Field Service is tough (high rate of turnover as mostly staffed by residents who are only there 3-4 years) and actually didn’t even cross my mind when thinking about a PPE. I assumed a haul-in to the clinic to see the Sports Medicine service, which was my mistake. All bets are off on a field service rotation in terms of the number and equine experience of the students you would have. The situation you described is certainly not appropriate and not something I ever experienced as a student, but then again, I was mostly a “keep your mouth shut unless asked a direct question in front of the client” type.

As an aside, I heard frequent complaints about the Field Service dept at NBC from members of the horse community while I was there (all of them from experiences >5 yrs ago), which is really a shame since everyone I interacted with there was really quite wonderful and taught me a lot. I will say that they suffer from a high rate of turnover- most of the FS staff are residents overseen by a handful of senior clinicians; the resident turnover rate is high (by nature) so it can be luck of the draw who you get out if you call and schedule an appt with “first available”.

I used to use the field service at NB many years ago (maybe >10) and it was great but when the vet I primarily used went into a local private practice…I followed him. When I did use them, they were very good about asking before letting a student do anything with my horse. But agree…a herd of students isn’t ideal for a PPE.

Honestly…there are so many good sport vets in the area it is crazy. We are extremely lucky. Hope the horses asked about in this thread all passed their PPE with flying colors.

Well, the OPs passed :), but not mine. Cataracts in both eyes:(. I have terrible luck with vettings. (And the one I bought 3 years ago that passed with flying colors is now retired).

oh kcmel, sorry to hear that!

I have known Steve for years, fantastic vet and also an eventer.

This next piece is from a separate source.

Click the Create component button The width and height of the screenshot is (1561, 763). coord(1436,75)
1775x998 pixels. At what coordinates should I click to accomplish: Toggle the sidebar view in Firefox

I’m glad that one of the people posting on here that their situation wasn’t a good one at NBC - clarified that it was 7 or 8 years ago. I wouldn’t make a decision based on an event that far in the past.

[QUOTE=Xctrygirl;7526145]
Celia Goodall, New Bolton Field Service, Kevin Keane, Barb Stewart, Steve Berkowitz/Mark Donaldson.

Pick any of the above.

~Emily[/QUOTE]

Does anyone know if Celia Goodall is with Delaware Equine Center now?